Atun, yeni İsveç hükümetinin NATO’ya katılma konusunda yeterli çabayı gösterip göstermediğinin sorulması üzerine, Türkiye’nin geleneksel olarak NATO’nun açık kapı politikasını desteklediğini, bu çerçevede İsveç’in NATO’ya katılımına da prensipte karşı çıkmadığını anımsattı.
Altun, şunları kaydetti :
“İsveç NATO’ya katılmak istediğini paylaştığında biz de endişelerimizi paylaştık. Daha sonra bu endişelerin giderilmesi için birlikte bir mekanizma oluşturduk. İsveç’in bu endişeleri gidermek için bazı adımlar attığını; ancak tüm talepleri karşılamakta yetersiz kaldığını söyleyebilirim. İnsanın fikirlerini beyan etmesiyle terör bağlantısını gizleme gereği bile duymayan birilerinin şiddeti teşvik ederek nefret söylemine başvurması arasında fark var. Biz İsveç makamlarından sözlerini tutmalarını bekliyoruz.”
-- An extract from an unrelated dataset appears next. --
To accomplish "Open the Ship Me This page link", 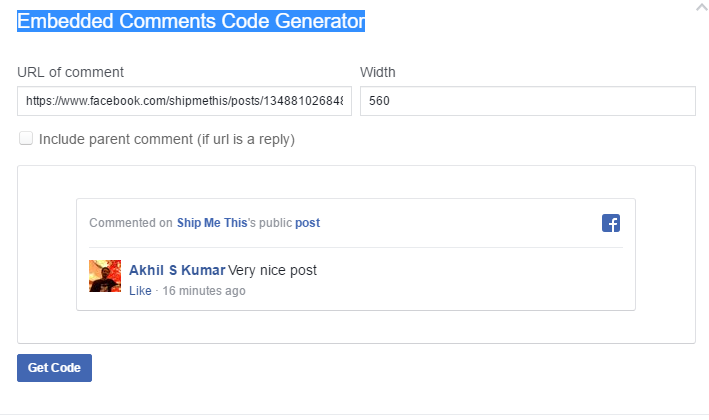I will click(x=212, y=223).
Söz konusu sürecin ne kadar sürebileceğine yönelik bir soru üzerine de Altun, “Bu süreç gerektiği kadar sürecek. Hatırlarsanız Yunanistan, Makedonya’nın NATO’ya girişini basit bir nedenle, Makedonya’nın adını gerekçe göstererek, 10 yıl boyunca veto etti. Türkiye’nin çok daha ciddi endişeleri var. Burada binlerce masum insanın hayatını kaybettiği terör saldırılarından bahsediyoruz.” dedi.
“Türkiye, NATO müttefiklerinden istemediği hiçbir şeyi İsveç’ten talep etmiyor”
NATO savunma ittifakının NATO üyesi devletleri müdafaa etmeyi taahhüt ettiğini hatırlatan Altun, bu nedenle kararları birlikte almanın önem taşıdığını söyledi. Bazı görüş ayrılıklarının olabileceğine işaret eden Altun, ancak Türkiye’nin NATO müttefiklerinden istemediği hiçbir şeyi İsveç’ten talep etmediğini vurguladı.
“Türkiye-ABD ilişkilerinin durumu nedir? Son bir haftada ABD’den Türkiye’nin İsveç’e dair tutumuna yönelik bir yorum geldi mi?” şeklindeki soru üzerine Altun, İsveç’in NATO üyeliğinin Türkiye-ABD ilişkileriyle hiçbir ilgisinin bulunmadığını belirtti.
Altun, “Bu sürecin ilk günlerinde İsveç medyasında bazı yorumlar okumuştum. Türkiye’nin ABD başta olmak üzere üçüncü tarafların baskısı altında fikrini değiştireceğini söylüyorlardı. Bu yorumların yanlış olduğunu gördük. Son günlerde de bu düşünce tarzı yeniden ortaya çıktı. Sizi temin ederim ki İsveç’in NATO’ya girmesini sağlayabilecek tek ülke İsveç’tir.”
“İsveç’te hükümetin NATO’ya girmek için Türkiye’ye çok fazla taviz verdiğine dair bir tartışma var. Bu konuda ne düşünüyorsunuz?” şeklindeki soru üzerine de Altun, demokratik bir ülkede dış politikaya dair görüş ayrılıkları olmasının son derece normal olduğunu ifade etti. Türkiye’de de farklı kararlar ve girişimler hakkında benzer tartışmalar yapılabileceğine işaret eden Altun, NATO’ya katılıp katılmamanın, İsveç halkının vermesi gereken bir karar olduğunu belirtti.